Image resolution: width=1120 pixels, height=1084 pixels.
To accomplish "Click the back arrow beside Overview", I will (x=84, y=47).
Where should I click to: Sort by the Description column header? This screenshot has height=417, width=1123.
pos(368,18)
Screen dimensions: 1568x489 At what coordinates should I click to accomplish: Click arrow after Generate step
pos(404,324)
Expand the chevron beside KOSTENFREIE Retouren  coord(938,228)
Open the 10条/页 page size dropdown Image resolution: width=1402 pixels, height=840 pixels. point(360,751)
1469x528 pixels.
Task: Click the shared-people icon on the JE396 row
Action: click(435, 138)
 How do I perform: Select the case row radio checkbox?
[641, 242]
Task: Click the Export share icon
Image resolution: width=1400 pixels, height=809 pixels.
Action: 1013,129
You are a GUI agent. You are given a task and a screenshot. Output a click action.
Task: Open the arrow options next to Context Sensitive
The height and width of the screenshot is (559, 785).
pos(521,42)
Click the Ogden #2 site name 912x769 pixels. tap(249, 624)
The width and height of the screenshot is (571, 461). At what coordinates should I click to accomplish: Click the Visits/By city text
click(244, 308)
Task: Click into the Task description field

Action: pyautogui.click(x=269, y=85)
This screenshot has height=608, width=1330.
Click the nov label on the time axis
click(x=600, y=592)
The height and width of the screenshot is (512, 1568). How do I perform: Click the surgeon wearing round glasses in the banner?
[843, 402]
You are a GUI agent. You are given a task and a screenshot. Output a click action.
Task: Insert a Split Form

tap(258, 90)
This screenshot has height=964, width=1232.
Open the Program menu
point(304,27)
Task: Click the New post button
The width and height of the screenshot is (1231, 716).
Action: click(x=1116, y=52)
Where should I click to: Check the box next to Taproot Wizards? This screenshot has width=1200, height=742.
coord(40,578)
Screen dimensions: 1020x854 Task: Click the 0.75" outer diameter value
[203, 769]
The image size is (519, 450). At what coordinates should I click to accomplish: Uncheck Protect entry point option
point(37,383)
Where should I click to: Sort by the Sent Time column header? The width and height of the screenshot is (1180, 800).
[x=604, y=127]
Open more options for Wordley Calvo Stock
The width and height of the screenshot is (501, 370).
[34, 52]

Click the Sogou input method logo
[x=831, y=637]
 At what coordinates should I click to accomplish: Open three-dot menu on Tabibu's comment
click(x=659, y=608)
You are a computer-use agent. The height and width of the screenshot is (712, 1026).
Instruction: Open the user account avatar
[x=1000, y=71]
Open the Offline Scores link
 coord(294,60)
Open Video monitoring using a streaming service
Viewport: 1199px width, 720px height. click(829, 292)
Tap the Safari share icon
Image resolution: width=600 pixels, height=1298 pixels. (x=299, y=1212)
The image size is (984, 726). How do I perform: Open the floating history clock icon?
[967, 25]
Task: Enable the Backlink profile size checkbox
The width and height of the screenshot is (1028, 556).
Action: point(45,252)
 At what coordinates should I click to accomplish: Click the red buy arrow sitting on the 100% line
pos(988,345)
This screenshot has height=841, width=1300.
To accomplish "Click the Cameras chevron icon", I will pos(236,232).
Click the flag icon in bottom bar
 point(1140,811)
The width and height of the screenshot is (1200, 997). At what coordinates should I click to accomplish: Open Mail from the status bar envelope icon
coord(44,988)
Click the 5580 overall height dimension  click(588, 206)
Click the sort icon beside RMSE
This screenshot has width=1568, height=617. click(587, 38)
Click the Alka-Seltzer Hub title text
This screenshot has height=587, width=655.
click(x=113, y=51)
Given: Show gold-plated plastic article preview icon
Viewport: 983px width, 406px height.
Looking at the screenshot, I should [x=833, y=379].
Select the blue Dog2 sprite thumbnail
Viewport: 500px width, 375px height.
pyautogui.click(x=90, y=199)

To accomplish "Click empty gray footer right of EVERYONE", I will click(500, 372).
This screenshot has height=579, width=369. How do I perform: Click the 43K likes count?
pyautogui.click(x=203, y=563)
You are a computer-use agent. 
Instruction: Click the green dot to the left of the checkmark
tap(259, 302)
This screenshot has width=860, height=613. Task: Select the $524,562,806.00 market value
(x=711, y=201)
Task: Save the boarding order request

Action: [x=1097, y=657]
··········
## Assigned task
The records above must be retyped in full. Keep each one exactly as it is.

## Answer space
Image resolution: width=1120 pixels, height=1084 pixels.
To accomplish "Click the back arrow beside Overview", I will (x=84, y=47).
Where should I click to: Sort by the Description column header? This screenshot has height=417, width=1123.
pos(368,18)
Screen dimensions: 1568x489 At what coordinates should I click to accomplish: Click arrow after Generate step
pos(404,324)
Expand the chevron beside KOSTENFREIE Retouren  coord(938,228)
Open the 10条/页 page size dropdown Image resolution: width=1402 pixels, height=840 pixels. point(360,751)
1469x528 pixels.
Task: Click the shared-people icon on the JE396 row
Action: click(435, 138)
 How do I perform: Select the case row radio checkbox?
[641, 242]
Task: Click the Export share icon
Image resolution: width=1400 pixels, height=809 pixels.
Action: 1013,129
You are a GUI agent. You are given a task and a screenshot. Output a click action.
Task: Open the arrow options next to Context Sensitive
The height and width of the screenshot is (559, 785).
pos(521,42)
Click the Ogden #2 site name 912x769 pixels. tap(249, 624)
The width and height of the screenshot is (571, 461). At what coordinates should I click to accomplish: Click the Visits/By city text
click(244, 308)
Task: Click into the Task description field

Action: pyautogui.click(x=269, y=85)
This screenshot has height=608, width=1330.
Click the nov label on the time axis
click(x=600, y=592)
The height and width of the screenshot is (512, 1568). How do I perform: Click the surgeon wearing round glasses in the banner?
[843, 402]
You are a GUI agent. You are given a task and a screenshot. Output a click action.
Task: Insert a Split Form

tap(258, 90)
This screenshot has height=964, width=1232.
Open the Program menu
point(304,27)
Task: Click the New post button
The width and height of the screenshot is (1231, 716).
Action: click(x=1116, y=52)
Where should I click to: Check the box next to Taproot Wizards? This screenshot has width=1200, height=742.
coord(40,578)
Screen dimensions: 1020x854 Task: Click the 0.75" outer diameter value
[203, 769]
The image size is (519, 450). At what coordinates should I click to accomplish: Uncheck Protect entry point option
point(37,383)
Where should I click to: Sort by the Sent Time column header? The width and height of the screenshot is (1180, 800).
[x=604, y=127]
Open more options for Wordley Calvo Stock
The width and height of the screenshot is (501, 370).
[34, 52]

Click the Sogou input method logo
[x=831, y=637]
 At what coordinates should I click to accomplish: Open three-dot menu on Tabibu's comment
click(x=659, y=608)
You are a computer-use agent. The height and width of the screenshot is (712, 1026).
Instruction: Open the user account avatar
[x=1000, y=71]
Open the Offline Scores link
 coord(294,60)
Open Video monitoring using a streaming service
Viewport: 1199px width, 720px height. click(829, 292)
Tap the Safari share icon
Image resolution: width=600 pixels, height=1298 pixels. (x=299, y=1212)
The image size is (984, 726). How do I perform: Open the floating history clock icon?
[967, 25]
Task: Enable the Backlink profile size checkbox
The width and height of the screenshot is (1028, 556).
Action: point(45,252)
 At what coordinates should I click to accomplish: Click the red buy arrow sitting on the 100% line
pos(988,345)
This screenshot has height=841, width=1300.
To accomplish "Click the Cameras chevron icon", I will pos(236,232).
Click the flag icon in bottom bar
 point(1140,811)
The width and height of the screenshot is (1200, 997). At what coordinates should I click to accomplish: Open Mail from the status bar envelope icon
coord(44,988)
Click the 5580 overall height dimension  click(588, 206)
Click the sort icon beside RMSE
This screenshot has width=1568, height=617. click(587, 38)
Click the Alka-Seltzer Hub title text
This screenshot has height=587, width=655.
click(x=113, y=51)
Given: Show gold-plated plastic article preview icon
Viewport: 983px width, 406px height.
Looking at the screenshot, I should [x=833, y=379].
Select the blue Dog2 sprite thumbnail
Viewport: 500px width, 375px height.
pyautogui.click(x=90, y=199)

To accomplish "Click empty gray footer right of EVERYONE", I will click(500, 372).
This screenshot has height=579, width=369. How do I perform: Click the 43K likes count?
pyautogui.click(x=203, y=563)
You are a computer-use agent. 
Instruction: Click the green dot to the left of the checkmark
tap(259, 302)
This screenshot has width=860, height=613. Task: Select the $524,562,806.00 market value
(x=711, y=201)
Task: Save the boarding order request

Action: [x=1097, y=657]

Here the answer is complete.